We recently engaged a company called Conway – world-leading investment consultants based in Atlanta, Georgia – to carry out an independent analysis of our impact.

Conway work globally for the likes of Invest in Paris and Invest Toronto, which meant they were able to apply their evolved assessment tools to our numbers.

Mr Forkin addresses the audience at Marketing Derby's annual business event at Derby Theatre (Derby Telegraph)

We will be communicating the key conclusions to stakeholders this summer but headlines include the fact that, over the past three years, Marketing Derby has attracted 1,354 jobs and £359 million of capital investment, delivering an impact to the city’s GVA of £333 million.

Of course, we keep a tag on all our numbers so some of this wasn’t a surprise. What was interesting though was the emphasis Conway made in identifying that key to this success is our business model – that of a trusted, independent, honest broker, sitting between the investor and place, focused on helping to land the investment.

It’s always good to receive third party endorsement which is why we were especially pleased when the Financial Times FDI award was presented to us this year for having the best Digital IPA Strategy in the world, beating both Invest in New York and Hong Kong into second and third place respectively.

Derby's Silk Mill Museum which on the site of the world's first factory (Derby Telegraph)

Core to our pitch to investors is the strength of the local economy which we promote as being the UK Capital for Innovation.

This is based on a 300-year track record, from being home to the world’s first factory - the UNESCO recognised Derby Silk Mill in 1721 - through to today being the world headquarters of one of the most innovative companies on the planet, Rolls-Royce plc.

Investors like to feel a place is ‘on the up’ which is why items such as the recent news of Bombardier’s £2.5 billion deal to design and build the Cairo monorail system in Derby is so welcome.

The University of Derby's Kedleston Road campus (University of Derby)

We recently held one of our ubiquitous Marketing Derby Embassy events on the 34th floor of a city of London skyscraper, Broadgate Tower.

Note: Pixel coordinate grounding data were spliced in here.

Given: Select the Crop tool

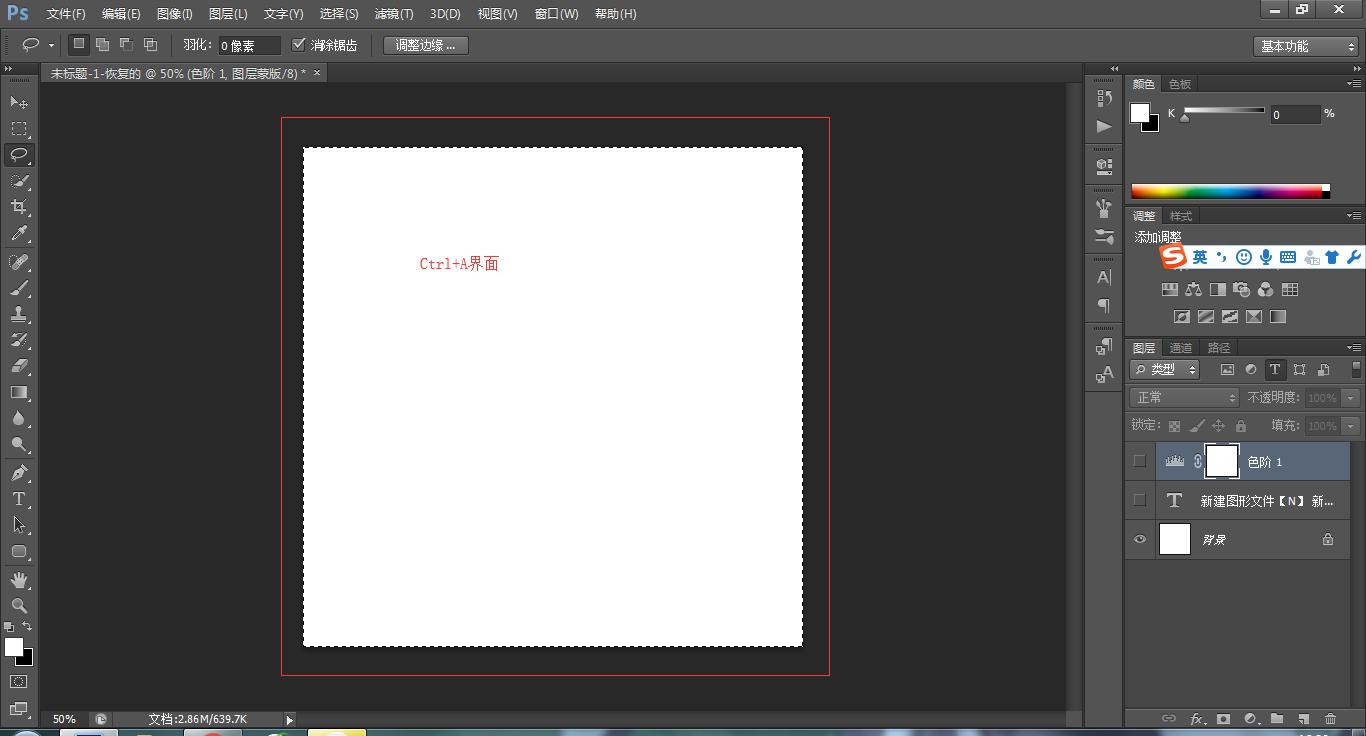Looking at the screenshot, I should [19, 207].
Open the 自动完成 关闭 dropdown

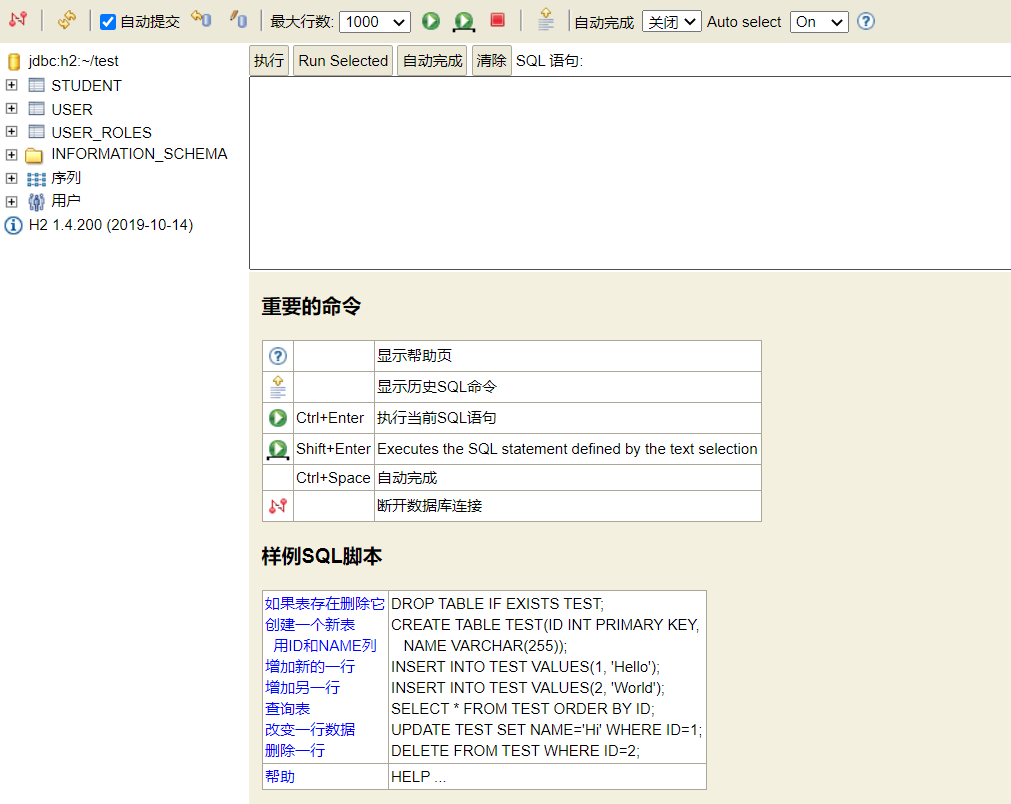671,22
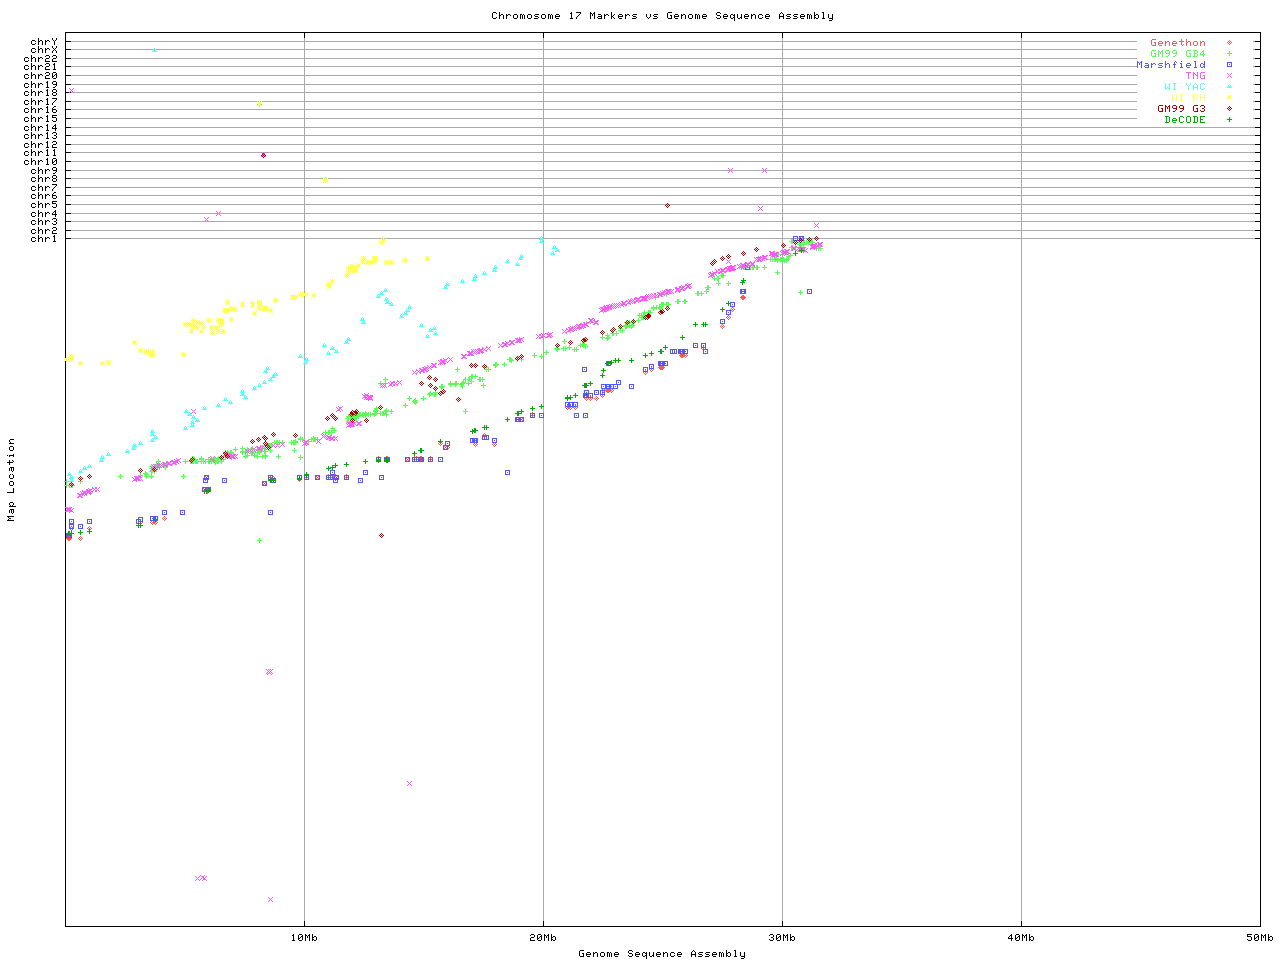This screenshot has height=960, width=1280.
Task: Click the WI RH yellow star legend symbol
Action: point(1229,98)
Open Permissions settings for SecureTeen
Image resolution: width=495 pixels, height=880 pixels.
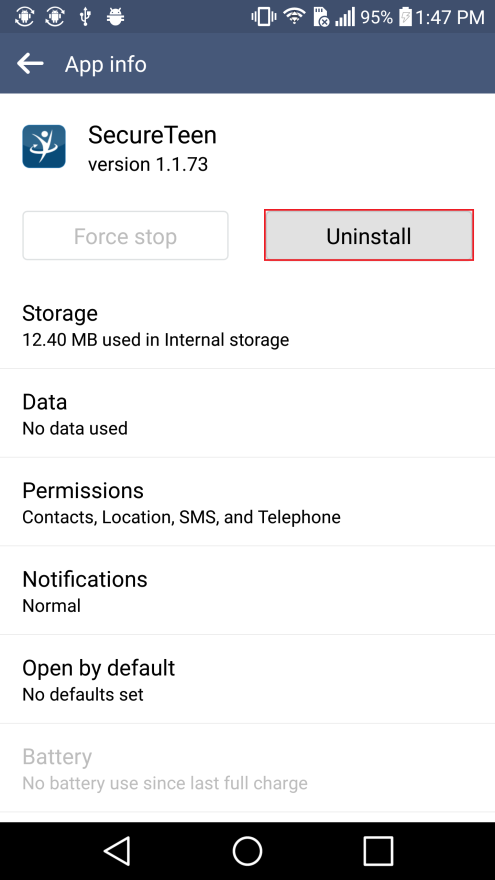click(x=248, y=502)
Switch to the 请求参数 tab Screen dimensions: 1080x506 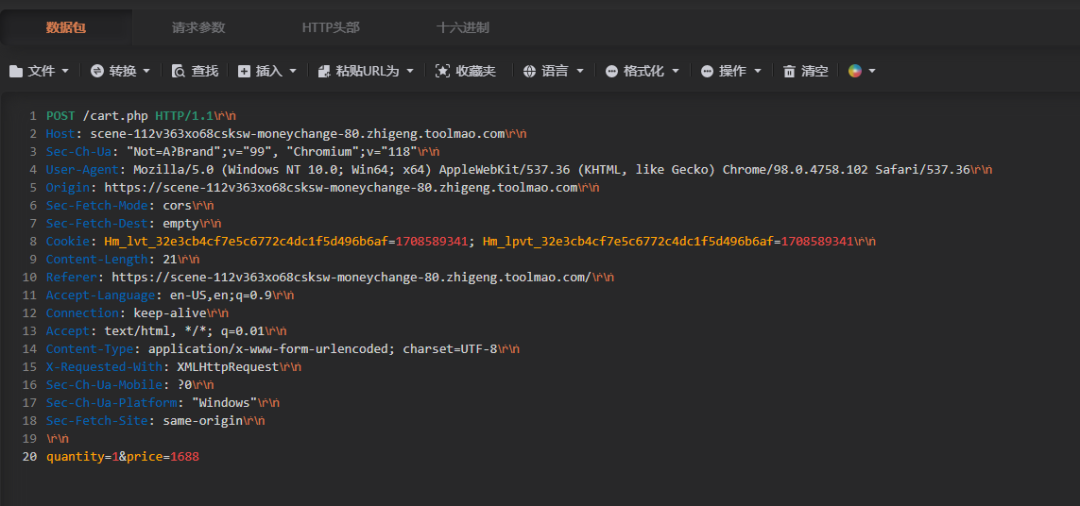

There, it was interesting to hear investors talk openly about how the rise of the University of Derby in the league tables, now standing at 26th with the Guardian, was a factor in their thinking.

Some time ago, we created the Invest in Derby Red Carpet, a deceptively simple concept designed to handhold investors through their journey.

It starts with our London footprint – where we have an office and Ambassadors’ Club – and continues locally as we strive to ease their investment experience.

Rolls-Royce's civil aerospace business is based in Derby (Rolls-Royce)

No matter how fancy, a red carpet cannot replace a viable business case, but when investors can meet the city council leadership, one-to-one, at our Embassy in London, it makes a tremendous difference to their experience of place. They begin to feel part of the team.

We are, of course, focused on bringing investment into Derby and Derbyshire but we are not parochial and so recognise the benefit of regional collaboration.

Marketing Derby helped initiate the incredibly successful Midlands Pavilion at the MIPIM commercial property show, held each March in Cannes.

Inside the Midlands pavilion at MIPIM (West Midlands Growth Company)

Investors love the fact that we are big enough to see the benefit of working across regions and we have received record enquiries at MIPIM as a result.

International platforms will always be one of the main drivers of co-operation and the work we now do in China – Derby being twinned with Hefei and Derbyshire with Anhui – is supplemented by Midlands-wide collaboration in missions and exhibitions across China.

We believe and practice ‘collaboration with purpose’ and so it’s appropriate to end with a Chinese expression that neatly sums up this approach – ‘many hands make light work’.